Brantford, ON – Weekly Report – July 8-12, 2019
July 16, 2019
MDS REPORT – 1st WEEK – volunteer groups from Avon, Stirling and St Jacobs ON Mennonite Churches
- We have 4 main components to our work at the Woodland Cultural Centre
- Repairing a Mohawk Longhouse that will be used then for our school furniture building, our 2nd component. The Longhouse was completed.
- Period school furniture from early 1900’s – a dozen school desks, 8 cafeteria tables and 16 benches & miscel benches to be built. 3 school benches were completed along with preparing other furniture pieces
- Relocate school library, public and rare book collection/archives back into the school building – this is an on going project with assembling book shelves, moving a lot of boxes of books from storage and filling and filing of many books
- Participate in an archaeological dig on the school grounds (Wed) – digging test pits and screening for artifacts
- The week started with a ceremonial Six Nations opening and half day orientation through a museum tour, school tour and a virtual tour and meeting a residential school survivor. In order to understand the effect of the residential school system, one first has to understand the indigenous culture. Wed evenings is a cultural evening, another chance to experience the Six Nations cultural, an indigenous dance workshop, along with a potluck supper shared with survivors, staff and visitors. The week finished with a ceremonial Six Nations closing. The volunteers accomplished a lot of work, appreciation of the indigenous culture and learned about the many wrongs dealt to the indigenous inhabitants, as well as building many new relationships. MCCO staff facilitated evening “talking circles” to share impressions, feelings and experiences.
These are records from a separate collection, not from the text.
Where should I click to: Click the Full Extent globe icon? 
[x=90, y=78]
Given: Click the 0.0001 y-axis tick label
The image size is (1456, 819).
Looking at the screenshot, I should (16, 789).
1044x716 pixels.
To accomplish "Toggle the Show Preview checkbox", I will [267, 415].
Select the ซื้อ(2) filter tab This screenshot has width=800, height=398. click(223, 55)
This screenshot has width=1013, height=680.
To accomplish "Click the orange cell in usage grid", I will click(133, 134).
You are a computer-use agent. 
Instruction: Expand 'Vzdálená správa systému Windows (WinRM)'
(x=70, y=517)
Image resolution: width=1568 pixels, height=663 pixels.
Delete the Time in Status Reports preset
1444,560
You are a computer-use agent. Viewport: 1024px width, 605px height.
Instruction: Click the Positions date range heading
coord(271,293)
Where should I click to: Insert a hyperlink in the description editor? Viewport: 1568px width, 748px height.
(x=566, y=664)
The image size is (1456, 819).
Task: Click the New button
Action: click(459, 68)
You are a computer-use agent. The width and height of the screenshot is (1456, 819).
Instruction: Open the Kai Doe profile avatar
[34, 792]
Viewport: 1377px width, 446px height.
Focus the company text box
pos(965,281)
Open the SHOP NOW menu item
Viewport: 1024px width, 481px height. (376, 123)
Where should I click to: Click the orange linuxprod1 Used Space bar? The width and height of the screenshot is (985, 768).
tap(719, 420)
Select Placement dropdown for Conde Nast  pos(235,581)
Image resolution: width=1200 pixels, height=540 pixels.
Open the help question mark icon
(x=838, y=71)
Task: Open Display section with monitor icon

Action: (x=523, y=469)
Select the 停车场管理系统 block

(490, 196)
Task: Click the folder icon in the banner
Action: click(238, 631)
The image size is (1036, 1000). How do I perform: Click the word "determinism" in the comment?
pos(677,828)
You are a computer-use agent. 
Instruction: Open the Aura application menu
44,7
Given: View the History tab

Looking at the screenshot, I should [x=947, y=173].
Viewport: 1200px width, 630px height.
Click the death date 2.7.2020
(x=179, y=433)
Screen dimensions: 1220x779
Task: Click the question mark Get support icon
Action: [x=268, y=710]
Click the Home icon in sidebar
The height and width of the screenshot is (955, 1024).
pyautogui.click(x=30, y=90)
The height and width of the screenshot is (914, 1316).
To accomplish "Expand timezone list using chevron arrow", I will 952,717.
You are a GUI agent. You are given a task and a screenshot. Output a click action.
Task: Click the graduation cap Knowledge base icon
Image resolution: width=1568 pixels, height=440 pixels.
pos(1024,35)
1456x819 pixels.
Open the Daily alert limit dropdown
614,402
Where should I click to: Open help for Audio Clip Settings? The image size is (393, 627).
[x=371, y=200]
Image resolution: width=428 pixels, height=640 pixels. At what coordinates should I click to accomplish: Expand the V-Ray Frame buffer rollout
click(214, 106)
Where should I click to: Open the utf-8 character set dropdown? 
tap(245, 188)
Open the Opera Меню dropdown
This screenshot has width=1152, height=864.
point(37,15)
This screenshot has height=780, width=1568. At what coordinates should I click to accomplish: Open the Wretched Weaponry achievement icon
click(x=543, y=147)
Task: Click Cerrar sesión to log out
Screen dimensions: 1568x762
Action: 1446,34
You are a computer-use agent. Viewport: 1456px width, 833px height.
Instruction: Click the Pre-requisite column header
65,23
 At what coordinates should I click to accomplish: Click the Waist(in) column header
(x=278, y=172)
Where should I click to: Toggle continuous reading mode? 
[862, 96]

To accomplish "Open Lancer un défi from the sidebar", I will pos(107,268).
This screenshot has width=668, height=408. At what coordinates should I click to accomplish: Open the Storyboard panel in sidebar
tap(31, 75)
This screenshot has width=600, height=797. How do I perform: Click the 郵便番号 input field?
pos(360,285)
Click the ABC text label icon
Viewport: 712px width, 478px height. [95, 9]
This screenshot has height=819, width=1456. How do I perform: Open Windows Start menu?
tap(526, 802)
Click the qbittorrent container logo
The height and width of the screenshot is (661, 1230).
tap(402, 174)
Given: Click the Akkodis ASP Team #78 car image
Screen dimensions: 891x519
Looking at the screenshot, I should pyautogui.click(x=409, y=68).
One of our Youth volunteers, Laura Wagler from the Avon Mennonite Church in Stratford, ON, one of 3 churches represented the 1st week, wrote about her impressions of the week.
For our youth service trip we went to the Woodland Cultural Centre (WCC) in Brantford, which is the location of the first residential school to open in Ontario. Our job was to help the staff with different tasks so they can open the school as a memorial in 2020. Our trip went from July 7-12. There were 16 volunteers in our group. 10 youth and 6 adults from Stirling Mennonite church, St. Jacobs Mennonite church, and Avon Mennonite church.
This week we helped organize the library and move lots of boxes of books. This was very special because of the vast collection of historical books we had the pleasure to handle, it’s amazing how much history they have preserved here. We also helped finish the roof of the longhouse and level it, go on an archeological dig in the back field and build school desks. But when I look back at the week, my favourite and most memorable experiences were with the community here. We met 2 residential school survivors, Karen and Geronimo who were so kind to open up and share about their experiences whilst attending the residential school. We met Mim, with MCCO, who taught us about different indigenous traditions. She also helped the group break out of their shells and share their feelings and experiences with each other during our indigenous talking circles. We met Evan, from the WCC staff, who taught us 4 different indigenous dances and their meanings, which ultimately allowed us to break down the barriers between each other and have fun together. We met Lindsay, from the WCC Museum staff, who gave us a very informative tour of the museum, and taught us about the indigenous culture and how large of an impact the residential school system had on their people. She allowed our group to ask as many questions as we wanted, which gave us new knowledge and appreciation for the history here.
I am sure that there are so many more stories that the rest of the group could share, but these 4 stood out to me the most when I looked back at the week and they will always hold a special place in my heart.